How to install AVR 32-bit Toolchain on Linux


There are a quite amount of confusion how to install AVR Toolchain on Linux and how to use it standalone without IDE (integrated development environment). This short article describes, step by step from scratch, how to install the toolchain and compile the .c source file to ihex binary.


For AVR32, there are two choices to install AVR Toolchain. These are the installation from the binaries that can be downloaded from the Atmel's website, or the installation from sources with AVR32 Toolchain Builder. This article defines the installation process with the precompiled binaries from Atmel.

Step 1. Download the files

Go to the Atmel's website for Atmel AVR Toolchain 3.4.0 for Linux. You have to download two files, which are

  • Atmel AVR 32-bit Toolchain 3.4.0 - Linux 32-bit
  • Atmel AVR 8-bit and 32-bit Toolchain 3.2.3 - Header Files

If you have a 64-bit Linux, you may like to download the 64-bit version of the Toolchain. However, the 32-bit Toolchain works as well with the 64-bit Linux.

Step 2. Unzip the downloads to your installation directory

I assume you downloaded the files under the ~/Download directory. Change to that directory and untar/unzip the files there.

$ cd ~/Download
$ tar -xvzf avr32-gnu-toolchain-
$ unzip

The installation is just as easy as moving the files and updating the PATH environment variable. First let's move the files to the directory we like to store them (the installation directory). I like to keep these files under ~/avr32-tools.

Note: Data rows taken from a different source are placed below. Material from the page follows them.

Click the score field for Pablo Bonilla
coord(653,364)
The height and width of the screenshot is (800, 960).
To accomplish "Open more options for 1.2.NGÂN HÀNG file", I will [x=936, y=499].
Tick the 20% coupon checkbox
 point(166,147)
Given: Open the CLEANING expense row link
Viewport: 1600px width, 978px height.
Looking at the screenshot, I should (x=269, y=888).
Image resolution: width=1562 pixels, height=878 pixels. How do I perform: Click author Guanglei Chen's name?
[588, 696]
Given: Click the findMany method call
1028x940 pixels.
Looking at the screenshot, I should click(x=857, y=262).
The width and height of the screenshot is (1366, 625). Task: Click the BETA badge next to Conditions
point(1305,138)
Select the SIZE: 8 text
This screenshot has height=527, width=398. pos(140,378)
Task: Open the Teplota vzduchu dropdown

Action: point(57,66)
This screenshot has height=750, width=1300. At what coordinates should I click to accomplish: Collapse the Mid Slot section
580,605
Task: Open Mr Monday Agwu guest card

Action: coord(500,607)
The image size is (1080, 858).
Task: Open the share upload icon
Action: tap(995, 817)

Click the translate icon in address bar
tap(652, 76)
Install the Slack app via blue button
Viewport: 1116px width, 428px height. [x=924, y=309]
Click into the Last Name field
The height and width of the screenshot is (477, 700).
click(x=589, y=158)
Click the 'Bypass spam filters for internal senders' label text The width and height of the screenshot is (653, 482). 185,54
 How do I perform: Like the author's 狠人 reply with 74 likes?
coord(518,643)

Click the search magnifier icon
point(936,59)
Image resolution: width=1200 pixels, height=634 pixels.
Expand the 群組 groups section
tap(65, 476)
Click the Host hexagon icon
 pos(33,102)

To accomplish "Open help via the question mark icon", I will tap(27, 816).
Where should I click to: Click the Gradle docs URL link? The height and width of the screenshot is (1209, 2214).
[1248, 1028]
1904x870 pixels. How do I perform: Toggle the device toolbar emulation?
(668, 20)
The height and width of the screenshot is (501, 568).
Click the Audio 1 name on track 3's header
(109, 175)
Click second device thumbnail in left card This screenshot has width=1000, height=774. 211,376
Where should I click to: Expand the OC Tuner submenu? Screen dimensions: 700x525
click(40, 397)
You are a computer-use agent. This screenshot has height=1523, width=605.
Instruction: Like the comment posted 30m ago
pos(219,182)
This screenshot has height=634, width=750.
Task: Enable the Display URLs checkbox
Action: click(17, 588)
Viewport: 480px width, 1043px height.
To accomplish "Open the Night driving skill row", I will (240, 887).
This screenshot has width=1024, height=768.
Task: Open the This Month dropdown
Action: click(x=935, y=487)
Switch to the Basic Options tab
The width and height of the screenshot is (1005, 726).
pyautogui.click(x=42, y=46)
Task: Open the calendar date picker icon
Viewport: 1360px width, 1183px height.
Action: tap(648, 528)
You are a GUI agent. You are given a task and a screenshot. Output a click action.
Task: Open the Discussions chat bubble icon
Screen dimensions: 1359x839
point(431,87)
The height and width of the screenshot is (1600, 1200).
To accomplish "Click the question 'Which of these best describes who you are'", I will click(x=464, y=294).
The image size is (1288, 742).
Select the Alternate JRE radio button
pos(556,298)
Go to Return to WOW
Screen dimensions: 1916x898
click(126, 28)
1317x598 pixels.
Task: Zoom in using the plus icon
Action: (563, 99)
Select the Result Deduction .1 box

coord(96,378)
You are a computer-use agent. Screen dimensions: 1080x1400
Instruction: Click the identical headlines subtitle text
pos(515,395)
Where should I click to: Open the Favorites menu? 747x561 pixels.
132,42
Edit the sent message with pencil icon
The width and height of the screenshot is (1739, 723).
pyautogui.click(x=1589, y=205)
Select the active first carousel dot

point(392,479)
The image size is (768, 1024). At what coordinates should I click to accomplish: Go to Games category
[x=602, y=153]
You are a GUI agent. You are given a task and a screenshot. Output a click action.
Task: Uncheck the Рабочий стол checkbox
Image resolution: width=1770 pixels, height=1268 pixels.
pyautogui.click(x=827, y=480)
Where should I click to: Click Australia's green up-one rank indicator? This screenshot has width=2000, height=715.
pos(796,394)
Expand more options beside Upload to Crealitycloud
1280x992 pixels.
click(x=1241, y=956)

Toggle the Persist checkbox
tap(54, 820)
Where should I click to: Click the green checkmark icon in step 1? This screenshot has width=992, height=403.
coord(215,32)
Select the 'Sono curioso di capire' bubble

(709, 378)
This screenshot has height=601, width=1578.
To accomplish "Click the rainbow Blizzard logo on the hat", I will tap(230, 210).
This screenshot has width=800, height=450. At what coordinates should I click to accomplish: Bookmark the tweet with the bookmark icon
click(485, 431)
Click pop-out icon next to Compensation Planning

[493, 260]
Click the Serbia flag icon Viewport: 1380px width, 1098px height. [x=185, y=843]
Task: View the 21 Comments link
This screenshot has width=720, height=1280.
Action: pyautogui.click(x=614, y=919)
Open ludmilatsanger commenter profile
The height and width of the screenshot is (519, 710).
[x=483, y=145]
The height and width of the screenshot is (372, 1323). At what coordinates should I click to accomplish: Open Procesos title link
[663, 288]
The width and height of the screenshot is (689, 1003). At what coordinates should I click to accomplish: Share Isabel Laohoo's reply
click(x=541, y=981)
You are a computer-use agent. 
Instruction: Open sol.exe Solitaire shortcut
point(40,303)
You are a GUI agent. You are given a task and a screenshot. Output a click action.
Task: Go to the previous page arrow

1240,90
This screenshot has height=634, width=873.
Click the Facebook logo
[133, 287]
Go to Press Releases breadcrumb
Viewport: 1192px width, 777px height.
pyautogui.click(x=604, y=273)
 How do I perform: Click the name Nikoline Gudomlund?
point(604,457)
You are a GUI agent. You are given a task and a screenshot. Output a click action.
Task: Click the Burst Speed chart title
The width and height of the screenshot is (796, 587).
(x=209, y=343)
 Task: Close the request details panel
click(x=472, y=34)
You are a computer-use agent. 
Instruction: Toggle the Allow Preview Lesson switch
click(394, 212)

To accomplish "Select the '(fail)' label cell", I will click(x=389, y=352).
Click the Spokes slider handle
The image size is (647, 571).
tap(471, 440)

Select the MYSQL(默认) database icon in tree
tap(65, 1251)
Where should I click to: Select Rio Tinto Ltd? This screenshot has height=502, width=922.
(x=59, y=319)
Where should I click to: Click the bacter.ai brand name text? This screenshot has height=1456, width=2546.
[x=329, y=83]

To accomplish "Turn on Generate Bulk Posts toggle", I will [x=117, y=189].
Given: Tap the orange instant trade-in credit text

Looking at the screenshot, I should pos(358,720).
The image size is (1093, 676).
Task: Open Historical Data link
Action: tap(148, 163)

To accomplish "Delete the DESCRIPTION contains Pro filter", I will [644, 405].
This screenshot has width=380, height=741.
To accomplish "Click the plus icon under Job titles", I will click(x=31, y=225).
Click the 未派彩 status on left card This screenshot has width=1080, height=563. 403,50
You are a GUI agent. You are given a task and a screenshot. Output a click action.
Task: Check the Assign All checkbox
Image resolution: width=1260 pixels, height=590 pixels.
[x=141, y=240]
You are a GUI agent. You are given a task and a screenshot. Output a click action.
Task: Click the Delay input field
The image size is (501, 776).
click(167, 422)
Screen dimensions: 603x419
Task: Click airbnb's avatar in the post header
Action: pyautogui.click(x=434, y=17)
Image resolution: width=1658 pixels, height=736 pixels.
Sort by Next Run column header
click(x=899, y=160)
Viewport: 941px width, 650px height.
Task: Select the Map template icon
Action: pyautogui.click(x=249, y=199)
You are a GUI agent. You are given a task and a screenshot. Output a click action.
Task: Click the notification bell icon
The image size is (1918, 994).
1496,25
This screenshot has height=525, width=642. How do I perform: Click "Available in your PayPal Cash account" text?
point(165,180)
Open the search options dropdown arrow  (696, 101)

$ mv avr32-gnu-toolchain-linux_x86 $HOME/avr32-tools
$ mv avr-headers/avr32 $HOME/avr32-tools/avr32/include

Step 3. Set PATH

Now update the PATH

$ export PATH=$PATH:$HOME/avr32-tools/bin

and test that the avr32-gcc is accessible by checking its version

$ avr32-gcc --version
avr32-gcc (AVR_32_bit_GNU_Toolchain_3.4.0_332) 4.4.3
Copyright (C) 2010 Free Software Foundation, Inc.
This is free software; see the source for copying conditions.  There is NO

To complete the installation, you most probably want to export the new PATH variable from your .bash_profile, .zshrc, etc. So append the file accordingly with the export statement given above.

Compile with the avr32-gcc

Write a small program that sets PA00 pin high and save it to main.c.

#include <avr32/io.h>

int main(void)
    AVR32_GPIO.port[0].oders = 1;
    AVR32_GPIO.port[0].ovrs = 1;

    for (;;) {

    return 0;

To compile this source file, call avr32-gcc to create the .elf binary file and after then use avr32-objcopy to create a .hex file from that.

$ avr32-gcc -mpart=uc3a1128 -std=gnu99 -O2 -Wall main.c -o main.elf
$ avr32-objcopy -O ihex -R .eeprom -R .fuse -R .lock -R .signature main.elf main.hex

Be sure to change the mpart according the part you are using. In addition, we don't want .eeprom, .fuse and .lock sections to our hex, thus -R .eeprom -R .fuse -R .lock -R .signature, where -R states for remove.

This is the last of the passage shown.